Saved data entries

:::::

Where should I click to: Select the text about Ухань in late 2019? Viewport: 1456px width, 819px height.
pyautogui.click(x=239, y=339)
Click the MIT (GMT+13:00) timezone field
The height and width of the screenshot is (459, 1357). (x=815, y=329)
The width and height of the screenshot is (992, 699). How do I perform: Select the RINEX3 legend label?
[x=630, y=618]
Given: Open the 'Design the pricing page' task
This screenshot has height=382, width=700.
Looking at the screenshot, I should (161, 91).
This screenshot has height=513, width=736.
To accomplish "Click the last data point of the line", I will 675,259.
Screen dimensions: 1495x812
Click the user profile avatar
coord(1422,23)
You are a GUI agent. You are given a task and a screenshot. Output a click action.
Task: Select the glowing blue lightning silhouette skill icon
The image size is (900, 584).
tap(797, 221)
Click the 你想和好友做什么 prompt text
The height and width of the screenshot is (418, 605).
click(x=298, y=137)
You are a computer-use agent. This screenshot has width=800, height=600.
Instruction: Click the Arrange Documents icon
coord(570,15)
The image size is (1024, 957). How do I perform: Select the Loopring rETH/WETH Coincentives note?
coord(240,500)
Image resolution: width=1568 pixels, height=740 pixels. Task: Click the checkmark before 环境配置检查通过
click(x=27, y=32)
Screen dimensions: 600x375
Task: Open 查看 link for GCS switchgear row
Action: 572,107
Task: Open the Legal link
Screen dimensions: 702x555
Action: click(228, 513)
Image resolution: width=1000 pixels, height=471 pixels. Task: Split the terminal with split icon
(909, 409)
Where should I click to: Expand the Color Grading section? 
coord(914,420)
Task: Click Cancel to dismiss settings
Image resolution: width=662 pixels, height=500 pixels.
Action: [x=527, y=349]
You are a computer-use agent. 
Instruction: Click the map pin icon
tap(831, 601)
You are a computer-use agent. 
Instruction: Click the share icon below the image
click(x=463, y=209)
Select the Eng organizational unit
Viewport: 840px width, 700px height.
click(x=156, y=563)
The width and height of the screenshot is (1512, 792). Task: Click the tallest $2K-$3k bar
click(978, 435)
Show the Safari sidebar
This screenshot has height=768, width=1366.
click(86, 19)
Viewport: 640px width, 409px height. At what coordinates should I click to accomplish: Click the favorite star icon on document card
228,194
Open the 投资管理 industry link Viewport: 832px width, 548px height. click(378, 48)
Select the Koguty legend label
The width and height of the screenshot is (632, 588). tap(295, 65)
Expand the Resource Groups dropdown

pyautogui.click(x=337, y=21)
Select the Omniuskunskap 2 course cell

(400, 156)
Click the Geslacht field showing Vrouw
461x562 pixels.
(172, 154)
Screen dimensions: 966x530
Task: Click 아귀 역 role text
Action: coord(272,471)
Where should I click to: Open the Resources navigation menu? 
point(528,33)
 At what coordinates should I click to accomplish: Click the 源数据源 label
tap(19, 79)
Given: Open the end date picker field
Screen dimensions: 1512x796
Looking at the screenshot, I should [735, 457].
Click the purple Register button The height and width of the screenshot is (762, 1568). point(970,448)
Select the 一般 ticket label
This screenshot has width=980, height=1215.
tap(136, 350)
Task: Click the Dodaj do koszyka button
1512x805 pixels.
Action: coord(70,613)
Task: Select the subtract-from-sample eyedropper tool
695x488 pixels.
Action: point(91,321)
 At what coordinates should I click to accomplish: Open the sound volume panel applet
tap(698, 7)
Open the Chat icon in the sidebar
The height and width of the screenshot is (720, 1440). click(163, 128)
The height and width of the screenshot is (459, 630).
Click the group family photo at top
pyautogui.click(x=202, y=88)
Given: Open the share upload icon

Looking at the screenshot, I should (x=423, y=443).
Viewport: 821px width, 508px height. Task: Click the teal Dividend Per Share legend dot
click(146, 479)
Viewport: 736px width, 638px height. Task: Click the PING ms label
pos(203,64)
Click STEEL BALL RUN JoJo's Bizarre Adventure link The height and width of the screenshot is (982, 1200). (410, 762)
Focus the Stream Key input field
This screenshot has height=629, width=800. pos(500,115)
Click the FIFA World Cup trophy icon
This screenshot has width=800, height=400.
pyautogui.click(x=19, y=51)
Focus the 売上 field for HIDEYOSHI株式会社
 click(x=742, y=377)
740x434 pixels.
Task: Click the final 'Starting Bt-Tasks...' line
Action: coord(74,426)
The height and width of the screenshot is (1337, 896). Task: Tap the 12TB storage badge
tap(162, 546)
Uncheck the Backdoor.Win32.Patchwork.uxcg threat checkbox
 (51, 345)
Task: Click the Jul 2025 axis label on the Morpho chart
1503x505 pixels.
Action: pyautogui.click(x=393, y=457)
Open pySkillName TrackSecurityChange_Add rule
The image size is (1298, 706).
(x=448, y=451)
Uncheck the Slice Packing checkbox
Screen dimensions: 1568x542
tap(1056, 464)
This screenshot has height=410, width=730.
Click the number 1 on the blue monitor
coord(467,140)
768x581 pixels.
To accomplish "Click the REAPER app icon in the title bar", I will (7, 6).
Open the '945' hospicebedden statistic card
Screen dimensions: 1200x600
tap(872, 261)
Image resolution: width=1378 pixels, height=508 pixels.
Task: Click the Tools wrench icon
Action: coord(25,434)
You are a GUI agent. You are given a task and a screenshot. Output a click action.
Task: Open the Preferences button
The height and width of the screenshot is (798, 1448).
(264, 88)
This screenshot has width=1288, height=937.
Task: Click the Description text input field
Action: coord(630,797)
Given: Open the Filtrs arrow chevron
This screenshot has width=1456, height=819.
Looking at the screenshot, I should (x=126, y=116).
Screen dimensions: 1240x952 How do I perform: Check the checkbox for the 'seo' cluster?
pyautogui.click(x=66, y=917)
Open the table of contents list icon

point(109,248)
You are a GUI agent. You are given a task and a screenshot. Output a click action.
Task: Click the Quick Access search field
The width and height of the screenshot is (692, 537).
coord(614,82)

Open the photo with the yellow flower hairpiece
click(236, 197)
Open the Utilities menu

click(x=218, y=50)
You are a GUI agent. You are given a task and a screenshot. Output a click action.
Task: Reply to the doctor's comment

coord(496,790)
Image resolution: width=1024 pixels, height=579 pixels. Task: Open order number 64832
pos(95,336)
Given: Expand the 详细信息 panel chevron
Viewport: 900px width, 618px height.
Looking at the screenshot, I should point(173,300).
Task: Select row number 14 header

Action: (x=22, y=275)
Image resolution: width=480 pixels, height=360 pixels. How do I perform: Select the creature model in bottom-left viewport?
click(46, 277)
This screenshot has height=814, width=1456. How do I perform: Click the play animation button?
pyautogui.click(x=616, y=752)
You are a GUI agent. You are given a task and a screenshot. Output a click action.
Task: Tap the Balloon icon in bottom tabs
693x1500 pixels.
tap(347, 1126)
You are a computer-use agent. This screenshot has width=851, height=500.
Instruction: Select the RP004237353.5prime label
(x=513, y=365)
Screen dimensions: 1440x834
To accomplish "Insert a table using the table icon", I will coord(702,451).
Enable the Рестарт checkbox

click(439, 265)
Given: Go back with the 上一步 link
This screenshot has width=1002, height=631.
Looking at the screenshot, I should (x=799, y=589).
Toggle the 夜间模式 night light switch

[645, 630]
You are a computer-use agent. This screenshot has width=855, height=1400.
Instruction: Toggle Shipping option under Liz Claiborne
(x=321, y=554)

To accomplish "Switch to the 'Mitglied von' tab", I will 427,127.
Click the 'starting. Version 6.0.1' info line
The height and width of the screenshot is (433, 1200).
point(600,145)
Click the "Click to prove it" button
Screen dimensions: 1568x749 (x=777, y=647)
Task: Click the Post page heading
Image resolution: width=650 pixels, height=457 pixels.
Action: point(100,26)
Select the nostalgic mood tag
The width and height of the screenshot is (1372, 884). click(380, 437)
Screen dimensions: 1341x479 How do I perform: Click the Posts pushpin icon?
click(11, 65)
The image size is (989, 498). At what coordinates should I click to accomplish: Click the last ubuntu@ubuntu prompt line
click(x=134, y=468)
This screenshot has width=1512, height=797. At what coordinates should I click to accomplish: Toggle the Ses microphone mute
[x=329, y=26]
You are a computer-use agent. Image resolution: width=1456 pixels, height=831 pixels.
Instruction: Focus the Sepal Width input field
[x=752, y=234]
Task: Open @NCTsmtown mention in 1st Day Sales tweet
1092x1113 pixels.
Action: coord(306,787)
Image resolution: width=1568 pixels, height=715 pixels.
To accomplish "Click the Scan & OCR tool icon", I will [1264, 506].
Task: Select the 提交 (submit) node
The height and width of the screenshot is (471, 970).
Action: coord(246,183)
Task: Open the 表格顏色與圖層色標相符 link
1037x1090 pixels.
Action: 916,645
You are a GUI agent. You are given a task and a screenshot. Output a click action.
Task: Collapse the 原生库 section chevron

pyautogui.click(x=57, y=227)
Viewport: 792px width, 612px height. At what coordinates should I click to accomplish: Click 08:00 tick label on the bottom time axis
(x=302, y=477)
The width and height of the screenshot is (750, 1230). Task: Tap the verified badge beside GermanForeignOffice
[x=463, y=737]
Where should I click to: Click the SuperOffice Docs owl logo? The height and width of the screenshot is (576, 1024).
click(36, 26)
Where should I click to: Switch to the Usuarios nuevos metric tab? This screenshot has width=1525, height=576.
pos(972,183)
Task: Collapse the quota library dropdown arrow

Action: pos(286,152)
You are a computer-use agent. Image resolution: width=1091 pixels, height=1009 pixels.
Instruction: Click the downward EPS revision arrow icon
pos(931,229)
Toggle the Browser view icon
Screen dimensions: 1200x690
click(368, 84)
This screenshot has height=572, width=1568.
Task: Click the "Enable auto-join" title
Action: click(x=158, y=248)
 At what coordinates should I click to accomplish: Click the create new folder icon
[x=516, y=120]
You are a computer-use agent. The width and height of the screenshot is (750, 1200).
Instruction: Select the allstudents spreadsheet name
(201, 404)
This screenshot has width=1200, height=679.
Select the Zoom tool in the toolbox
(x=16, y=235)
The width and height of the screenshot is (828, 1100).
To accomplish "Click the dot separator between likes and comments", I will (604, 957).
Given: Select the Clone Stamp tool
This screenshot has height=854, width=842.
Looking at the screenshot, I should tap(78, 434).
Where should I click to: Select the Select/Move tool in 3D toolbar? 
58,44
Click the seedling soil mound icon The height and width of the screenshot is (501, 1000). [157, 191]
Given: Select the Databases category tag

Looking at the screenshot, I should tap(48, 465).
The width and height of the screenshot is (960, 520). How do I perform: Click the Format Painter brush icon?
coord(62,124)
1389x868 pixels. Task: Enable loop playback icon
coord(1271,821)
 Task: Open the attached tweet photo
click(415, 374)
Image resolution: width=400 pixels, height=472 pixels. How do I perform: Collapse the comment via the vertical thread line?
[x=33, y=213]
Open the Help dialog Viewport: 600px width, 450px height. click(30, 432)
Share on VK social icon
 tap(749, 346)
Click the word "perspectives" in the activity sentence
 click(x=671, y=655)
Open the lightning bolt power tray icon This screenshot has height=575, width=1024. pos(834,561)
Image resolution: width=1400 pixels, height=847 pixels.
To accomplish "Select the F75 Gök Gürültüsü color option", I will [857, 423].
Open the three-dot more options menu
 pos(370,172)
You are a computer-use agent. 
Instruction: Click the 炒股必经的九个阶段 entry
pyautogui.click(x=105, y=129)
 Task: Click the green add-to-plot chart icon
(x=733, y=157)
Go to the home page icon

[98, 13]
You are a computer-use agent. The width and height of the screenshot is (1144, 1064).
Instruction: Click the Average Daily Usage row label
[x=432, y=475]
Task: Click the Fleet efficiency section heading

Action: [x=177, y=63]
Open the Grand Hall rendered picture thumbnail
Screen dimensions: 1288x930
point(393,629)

:::::

● What you will do
Where a line of the records holds the word "lightning", copy that line.

● Solution to this task
Task: Select the glowing blue lightning silhouette skill icon
Open the lightning bolt power tray icon This screenshot has height=575, width=1024. pos(834,561)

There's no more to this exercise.